[WORK ITEM] Could you return each line below without altering a word?

[RECORDED DATA]
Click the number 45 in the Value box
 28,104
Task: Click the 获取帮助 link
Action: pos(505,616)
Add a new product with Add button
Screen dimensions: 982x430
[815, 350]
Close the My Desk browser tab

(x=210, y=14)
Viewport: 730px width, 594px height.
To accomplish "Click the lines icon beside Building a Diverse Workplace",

[TASK RESULT]
Click the number 45 in the Value box
 28,104
Task: Click the 获取帮助 link
Action: pos(505,616)
Add a new product with Add button
Screen dimensions: 982x430
[815, 350]
Close the My Desk browser tab

(x=210, y=14)
Viewport: 730px width, 594px height.
To accomplish "Click the lines icon beside Building a Diverse Workplace",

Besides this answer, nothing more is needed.